One of the most important is some ancestral algae uniting with fungii to
become modern vascular plants, which is one theory of plant origins.
Another would be the symbiosis between almost all animals and their
intestinal flora - herbivory would be almost impossible otherwise.
Creationists often claim symbiosis is disproof of evolution because
evolution is supposed to "selfish", but the evidence for endosymbiosis,
in all its forms, is a very strong argument for common descent. We share
mitochondria and undulipodia with all macroscopic life, and these seem
to be the products of some ancestral union ...

>> Interestingly, Margulis is also one of the creators of a notion
much
>>cherished by the New Agers, Gaia - the name suggested by William
Golding
>>for the planet -wide life system which they regard as a type of super
>>organism-cum-earth goddess. Margulis's concept of Gaia is really an
>>extension of her SET thinking. She sees it as one great system
comprised of
>>countless smaller systems - a biological metaphor for the Internet,
though
>>on a vastly larger scale.
>> Many scientists find it an unsound idea. In particular the
>>neo-Darwinists, led by Richard Dawkins. For them the idea of a life
system
>>that has developed without natural selection is just a little bit too
>>unorthodox to swallow.

Thing is it didn't really arise without natural selection, which was
still operating on Gaia's components throughout Earth's life-history,
something the neoDs tend to forget.
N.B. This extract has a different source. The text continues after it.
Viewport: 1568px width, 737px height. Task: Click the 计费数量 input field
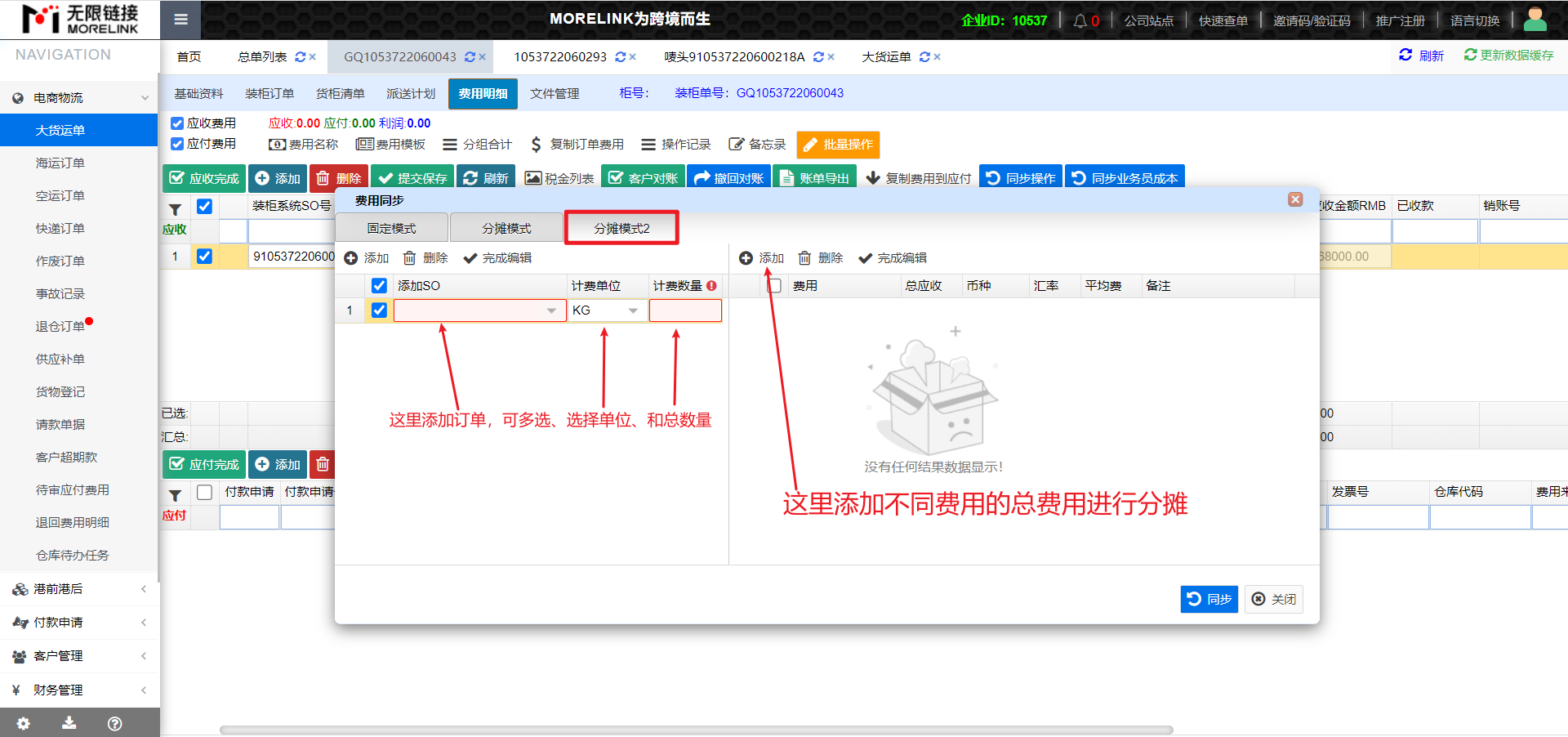(x=685, y=310)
Gaia can arise in an evolving
eco-system, as numerous simulations have shown.

>> Although she regards it as a complex system, she does not see Gaia
as
>>being alive. Indeed she regards the New Age concerns that humanity is
>>abusing Gaia and will suffer "her" wrath as being deeply misconceived.
The
>>idea that humanity poses a special threat to this "tough bitch" which
has
>>thrived on global catastrophes across the aeons is one Margulis finds
>>"ludicrous".
>>
True. We're just another mass-extinction as far as Gaia is concerned,
but our indiscriminate extinguishing of species will take a long time to
recover from. Perhaps that's where the Christian response should be.